## Action item
Reproduce the following records exactly from the line containing "Instruction: Click the main page reload icon" onward, ending with the last line and including it.
* * * * * * * * *
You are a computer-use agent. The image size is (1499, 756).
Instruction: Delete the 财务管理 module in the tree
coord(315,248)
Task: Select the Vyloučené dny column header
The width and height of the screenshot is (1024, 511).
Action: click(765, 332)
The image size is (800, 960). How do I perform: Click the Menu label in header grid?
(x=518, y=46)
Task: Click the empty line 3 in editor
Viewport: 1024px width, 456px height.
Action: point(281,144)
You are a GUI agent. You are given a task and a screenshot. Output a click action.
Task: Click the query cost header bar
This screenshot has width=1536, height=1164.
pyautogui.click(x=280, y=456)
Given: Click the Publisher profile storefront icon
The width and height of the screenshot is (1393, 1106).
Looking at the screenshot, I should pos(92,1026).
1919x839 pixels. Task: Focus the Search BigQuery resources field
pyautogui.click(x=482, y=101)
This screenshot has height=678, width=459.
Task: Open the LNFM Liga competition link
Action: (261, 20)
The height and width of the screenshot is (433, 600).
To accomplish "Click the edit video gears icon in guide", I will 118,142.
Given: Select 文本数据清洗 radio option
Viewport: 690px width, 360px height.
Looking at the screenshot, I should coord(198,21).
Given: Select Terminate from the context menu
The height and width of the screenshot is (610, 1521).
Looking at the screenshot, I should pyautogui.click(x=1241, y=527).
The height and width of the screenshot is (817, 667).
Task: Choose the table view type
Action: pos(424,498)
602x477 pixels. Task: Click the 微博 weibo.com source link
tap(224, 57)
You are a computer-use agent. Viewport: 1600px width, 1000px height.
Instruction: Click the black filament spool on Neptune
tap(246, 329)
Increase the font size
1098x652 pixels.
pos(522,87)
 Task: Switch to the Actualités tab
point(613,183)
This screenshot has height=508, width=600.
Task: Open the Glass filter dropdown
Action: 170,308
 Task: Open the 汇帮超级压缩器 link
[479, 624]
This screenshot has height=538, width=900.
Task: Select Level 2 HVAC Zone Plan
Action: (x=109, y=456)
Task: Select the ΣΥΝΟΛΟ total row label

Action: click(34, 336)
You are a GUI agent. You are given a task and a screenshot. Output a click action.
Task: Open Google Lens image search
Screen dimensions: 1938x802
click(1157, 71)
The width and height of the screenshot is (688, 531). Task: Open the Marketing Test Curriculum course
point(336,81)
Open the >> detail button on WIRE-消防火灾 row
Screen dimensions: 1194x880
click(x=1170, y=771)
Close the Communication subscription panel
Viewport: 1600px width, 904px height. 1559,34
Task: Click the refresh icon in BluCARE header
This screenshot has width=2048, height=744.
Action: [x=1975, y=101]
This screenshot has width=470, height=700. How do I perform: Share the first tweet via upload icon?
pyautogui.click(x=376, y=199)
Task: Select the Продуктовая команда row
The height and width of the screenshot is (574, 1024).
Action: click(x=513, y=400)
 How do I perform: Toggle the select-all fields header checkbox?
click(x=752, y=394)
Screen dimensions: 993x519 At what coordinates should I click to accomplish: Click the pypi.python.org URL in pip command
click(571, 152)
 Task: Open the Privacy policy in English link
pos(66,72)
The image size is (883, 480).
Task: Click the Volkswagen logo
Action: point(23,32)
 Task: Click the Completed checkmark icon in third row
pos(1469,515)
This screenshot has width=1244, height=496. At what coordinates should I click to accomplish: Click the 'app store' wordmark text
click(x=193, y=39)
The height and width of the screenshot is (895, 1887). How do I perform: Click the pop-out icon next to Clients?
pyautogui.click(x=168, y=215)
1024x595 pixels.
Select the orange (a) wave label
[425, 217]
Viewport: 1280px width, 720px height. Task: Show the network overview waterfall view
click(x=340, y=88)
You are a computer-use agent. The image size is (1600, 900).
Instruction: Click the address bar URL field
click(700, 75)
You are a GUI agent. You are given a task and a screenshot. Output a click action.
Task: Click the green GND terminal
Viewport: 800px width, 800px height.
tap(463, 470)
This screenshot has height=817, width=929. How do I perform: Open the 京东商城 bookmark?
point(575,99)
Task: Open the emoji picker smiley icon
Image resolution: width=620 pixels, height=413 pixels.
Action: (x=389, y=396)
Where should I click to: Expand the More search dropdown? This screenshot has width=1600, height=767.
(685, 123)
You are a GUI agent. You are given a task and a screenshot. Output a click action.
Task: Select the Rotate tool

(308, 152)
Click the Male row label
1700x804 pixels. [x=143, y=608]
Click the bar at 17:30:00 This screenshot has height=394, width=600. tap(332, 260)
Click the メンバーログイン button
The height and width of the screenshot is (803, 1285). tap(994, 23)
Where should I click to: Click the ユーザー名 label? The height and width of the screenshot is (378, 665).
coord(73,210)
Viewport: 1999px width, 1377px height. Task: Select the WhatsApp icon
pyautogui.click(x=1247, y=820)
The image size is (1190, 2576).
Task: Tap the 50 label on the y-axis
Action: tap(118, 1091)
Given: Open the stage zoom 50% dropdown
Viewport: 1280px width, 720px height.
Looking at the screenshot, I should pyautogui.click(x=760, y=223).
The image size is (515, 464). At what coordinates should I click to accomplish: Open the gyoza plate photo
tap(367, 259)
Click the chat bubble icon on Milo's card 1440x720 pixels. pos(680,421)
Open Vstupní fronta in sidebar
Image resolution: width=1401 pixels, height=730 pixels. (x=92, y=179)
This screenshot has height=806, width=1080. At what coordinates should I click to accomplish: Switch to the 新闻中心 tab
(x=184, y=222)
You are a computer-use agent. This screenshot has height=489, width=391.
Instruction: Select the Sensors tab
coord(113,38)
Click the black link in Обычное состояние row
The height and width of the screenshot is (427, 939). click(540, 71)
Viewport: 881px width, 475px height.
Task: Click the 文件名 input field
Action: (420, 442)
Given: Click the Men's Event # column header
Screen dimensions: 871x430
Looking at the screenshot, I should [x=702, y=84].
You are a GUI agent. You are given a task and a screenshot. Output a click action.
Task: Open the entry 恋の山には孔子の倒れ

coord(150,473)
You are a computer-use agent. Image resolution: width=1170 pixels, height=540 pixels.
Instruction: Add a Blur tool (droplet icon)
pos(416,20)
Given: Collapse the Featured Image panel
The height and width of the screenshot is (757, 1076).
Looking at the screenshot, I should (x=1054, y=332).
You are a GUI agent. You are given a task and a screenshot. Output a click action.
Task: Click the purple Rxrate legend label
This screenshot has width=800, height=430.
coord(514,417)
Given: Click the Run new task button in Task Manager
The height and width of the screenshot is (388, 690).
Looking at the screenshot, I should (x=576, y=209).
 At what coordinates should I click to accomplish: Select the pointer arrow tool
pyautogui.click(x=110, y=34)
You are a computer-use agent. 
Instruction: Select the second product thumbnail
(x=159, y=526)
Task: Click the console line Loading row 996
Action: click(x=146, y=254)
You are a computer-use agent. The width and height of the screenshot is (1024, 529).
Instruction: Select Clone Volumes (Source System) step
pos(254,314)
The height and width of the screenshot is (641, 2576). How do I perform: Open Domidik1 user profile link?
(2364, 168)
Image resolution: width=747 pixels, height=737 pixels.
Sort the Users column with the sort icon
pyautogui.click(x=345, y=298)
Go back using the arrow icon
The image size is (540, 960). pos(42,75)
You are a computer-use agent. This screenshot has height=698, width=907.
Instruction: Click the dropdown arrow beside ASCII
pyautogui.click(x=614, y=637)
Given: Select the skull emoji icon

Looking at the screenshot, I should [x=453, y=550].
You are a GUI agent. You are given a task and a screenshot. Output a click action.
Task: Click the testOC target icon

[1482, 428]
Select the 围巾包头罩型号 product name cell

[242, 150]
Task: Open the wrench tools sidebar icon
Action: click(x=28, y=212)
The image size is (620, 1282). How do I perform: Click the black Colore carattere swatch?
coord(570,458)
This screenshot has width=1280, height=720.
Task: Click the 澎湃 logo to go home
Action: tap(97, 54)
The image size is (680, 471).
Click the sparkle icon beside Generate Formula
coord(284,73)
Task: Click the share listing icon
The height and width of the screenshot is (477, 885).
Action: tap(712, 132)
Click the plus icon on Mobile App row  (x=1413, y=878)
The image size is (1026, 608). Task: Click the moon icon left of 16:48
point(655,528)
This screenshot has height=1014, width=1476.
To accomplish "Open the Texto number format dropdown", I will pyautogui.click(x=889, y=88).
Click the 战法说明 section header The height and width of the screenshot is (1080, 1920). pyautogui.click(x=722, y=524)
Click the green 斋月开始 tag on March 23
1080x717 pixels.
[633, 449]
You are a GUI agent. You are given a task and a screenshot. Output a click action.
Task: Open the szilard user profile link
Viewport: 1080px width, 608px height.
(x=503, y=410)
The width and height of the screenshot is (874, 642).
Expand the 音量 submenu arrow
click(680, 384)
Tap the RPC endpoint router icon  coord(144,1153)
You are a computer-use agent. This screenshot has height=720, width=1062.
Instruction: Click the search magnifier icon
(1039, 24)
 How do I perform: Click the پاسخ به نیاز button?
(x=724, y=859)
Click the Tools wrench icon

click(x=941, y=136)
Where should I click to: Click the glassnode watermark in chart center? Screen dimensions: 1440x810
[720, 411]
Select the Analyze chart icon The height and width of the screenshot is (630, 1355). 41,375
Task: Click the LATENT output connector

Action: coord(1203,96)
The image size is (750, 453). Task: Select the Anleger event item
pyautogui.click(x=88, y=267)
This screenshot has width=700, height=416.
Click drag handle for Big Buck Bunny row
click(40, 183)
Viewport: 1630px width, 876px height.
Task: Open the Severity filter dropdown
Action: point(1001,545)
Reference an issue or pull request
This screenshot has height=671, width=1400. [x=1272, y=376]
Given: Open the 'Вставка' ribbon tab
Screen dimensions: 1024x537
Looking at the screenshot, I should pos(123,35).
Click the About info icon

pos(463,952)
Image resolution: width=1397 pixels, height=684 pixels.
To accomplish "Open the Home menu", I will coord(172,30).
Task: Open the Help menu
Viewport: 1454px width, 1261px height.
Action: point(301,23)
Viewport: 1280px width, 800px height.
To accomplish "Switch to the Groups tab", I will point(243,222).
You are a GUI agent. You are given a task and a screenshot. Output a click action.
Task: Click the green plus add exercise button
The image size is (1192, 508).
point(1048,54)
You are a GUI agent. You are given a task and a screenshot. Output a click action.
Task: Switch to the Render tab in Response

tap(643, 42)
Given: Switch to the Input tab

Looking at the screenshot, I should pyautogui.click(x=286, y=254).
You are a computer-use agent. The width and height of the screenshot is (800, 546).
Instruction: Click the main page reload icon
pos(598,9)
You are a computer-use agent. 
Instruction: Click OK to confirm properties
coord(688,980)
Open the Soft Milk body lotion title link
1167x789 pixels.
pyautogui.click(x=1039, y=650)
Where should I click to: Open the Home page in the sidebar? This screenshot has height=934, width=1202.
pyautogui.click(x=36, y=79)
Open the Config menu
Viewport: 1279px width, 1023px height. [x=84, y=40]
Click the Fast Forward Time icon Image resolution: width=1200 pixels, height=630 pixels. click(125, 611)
* * * * * * * * *
## Completed exercise
Instruction: Click the main page reload icon
pos(598,9)
You are a computer-use agent. 
Instruction: Click OK to confirm properties
coord(688,980)
Open the Soft Milk body lotion title link
1167x789 pixels.
pyautogui.click(x=1039, y=650)
Where should I click to: Open the Home page in the sidebar? This screenshot has height=934, width=1202.
pyautogui.click(x=36, y=79)
Open the Config menu
Viewport: 1279px width, 1023px height. [x=84, y=40]
Click the Fast Forward Time icon Image resolution: width=1200 pixels, height=630 pixels. click(125, 611)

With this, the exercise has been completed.